L’Arbitro – Recensione
Il calcio è come la religione, questo è ciò che il regista sardo Paolo Zucca vuol comunicare con una pellicola che vuol essere commedia e allo stesso tempo parabola ascendente e discendente che ricalca il detto “chi troppo vuole nulla stringe”.
“L’arbitro” è la storia parallela di un direttore di gara di massima categoria, Cruciani (Stefano Accorsi) e quella di un paesino della campagna sarda. Il calcio li accomuna, Brai (Alessio Di Clemente) è il capitano della squadra del Montecristu, mentre Prospero (Benito Urgu), è l’allenatore cieco del Pabarile. Le due squadre di paese sempre sul piede di guerra, si scontreranno e Cruciani, per caso fortuito arbitrerà la loro ultima sfida.

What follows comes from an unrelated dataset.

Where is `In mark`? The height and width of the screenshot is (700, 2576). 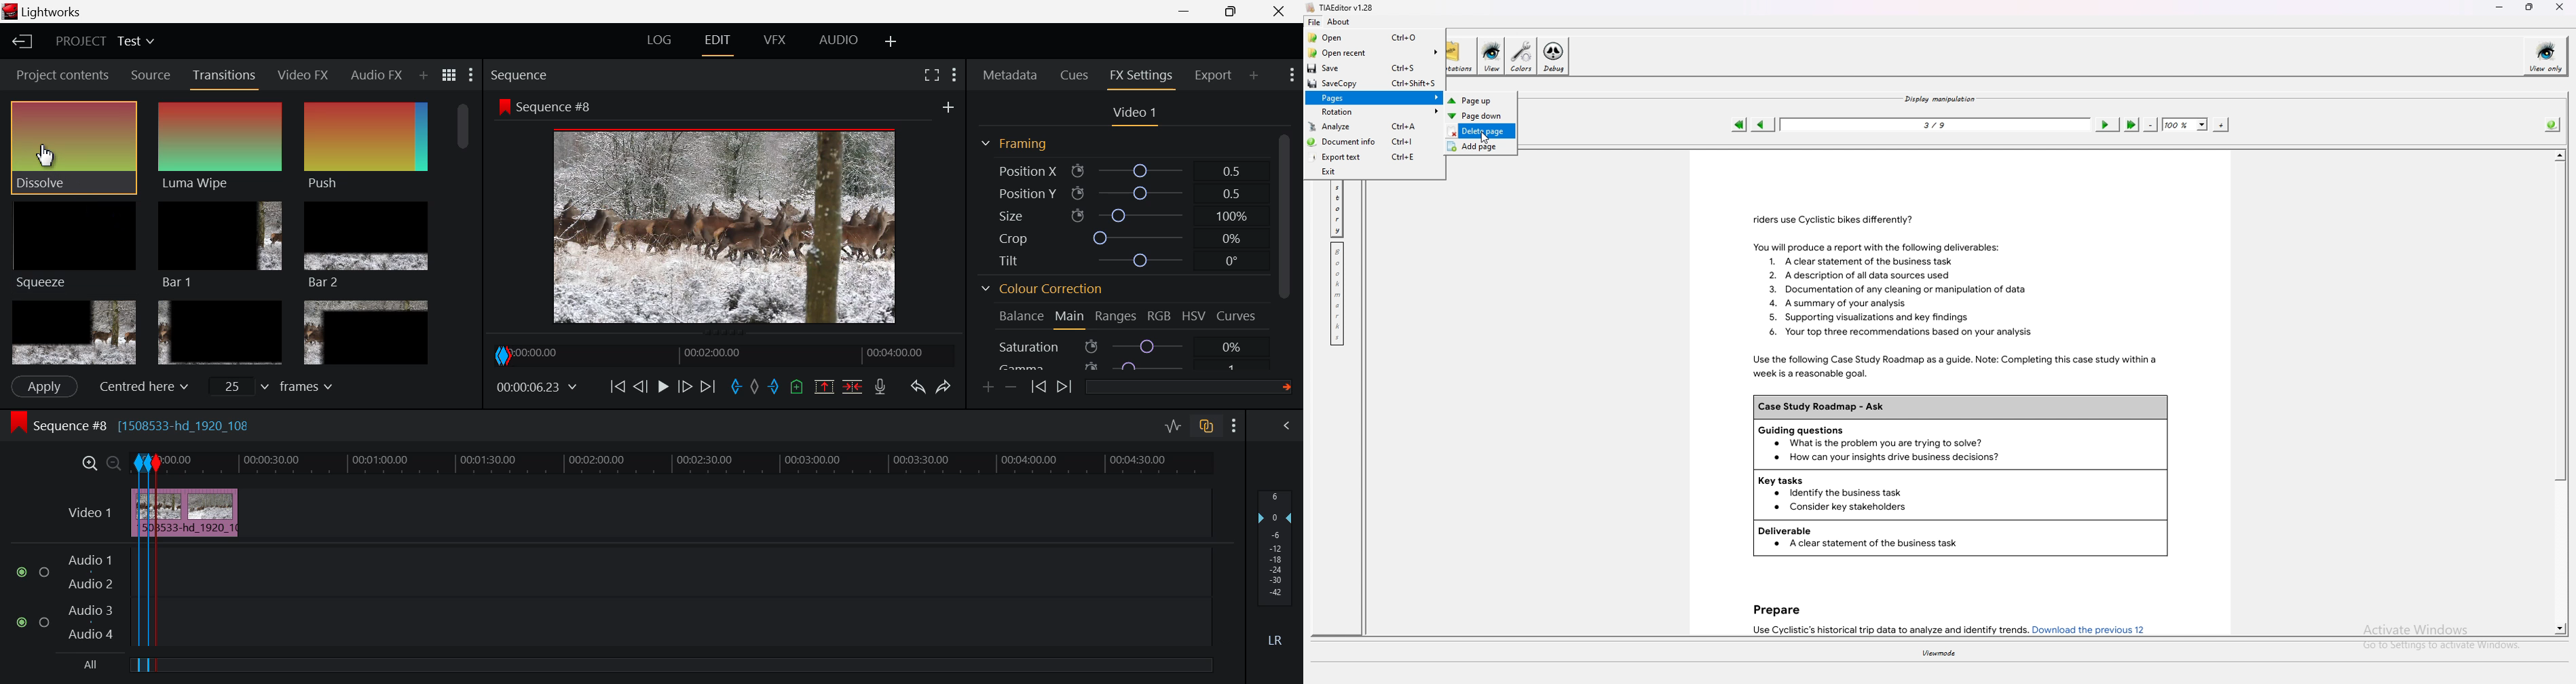 In mark is located at coordinates (734, 387).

La religone e allo stesso tempo la guerra, fanno de “L’arbitro” una pellicola costruita su immagini parallele, discordanti, che alla fine si ritrovano ad avere dei punti in comune. Parallela è pure la costruzione della sceneggiatura, così come quella del montaggio, in alcuni tratti caotico. Proprio la continua alternanza fra il contesto sardo e quello dell’arbitro di calcio a livello europeo, è infatti uno degli aspetti negativi del film, la seconda è l’interpretazione di Stefano Accorsi.
Il Principe, così viene chiamato dai colleghi, un nome che dice tutto, in primo luogo il ruolo da star che il regista ha riservato ad Accorsi, che con una recitazione a tratti troppo esagerata, trasmette si l’idea di parabola ascendente e discendente della carriera, ma allo stesso tempo, da troppa enfasi al suo personaggio.
La musica, presente in modo particolare nelle scene proprio di Accorsi, riesce ad esaltare l’interpretazione dell’arbitro con troppe manie di grandezza, ma in molte occasioni rischia di rovinare la scena e distrarre dal resto della storia.
Buone invece le interpretazioni del resto del cast. Benito Urgu in primis, così come Alessio Di Clemente, la divertente Geppi Cucciari, sempre spalla comica, ma incisiva.
Tra il genere western, in particolare nelle scene di calcio con le due squadre che si fronteggiano in campo e la tipica commedia all’italiana, grazie anche al bianco e nero che ricorda le pellicole anni ’50-’60, il film di Paolo Zucca riesce, ma in parte.
Ottima la regia, con inquadrature ben studiate, attenzione particolare alla geometria e ai riferimenti cristologici e buona la chimica fra i componenti del cast. Un film divertente e divertito, che purtroppo ha convinto, ma per metà.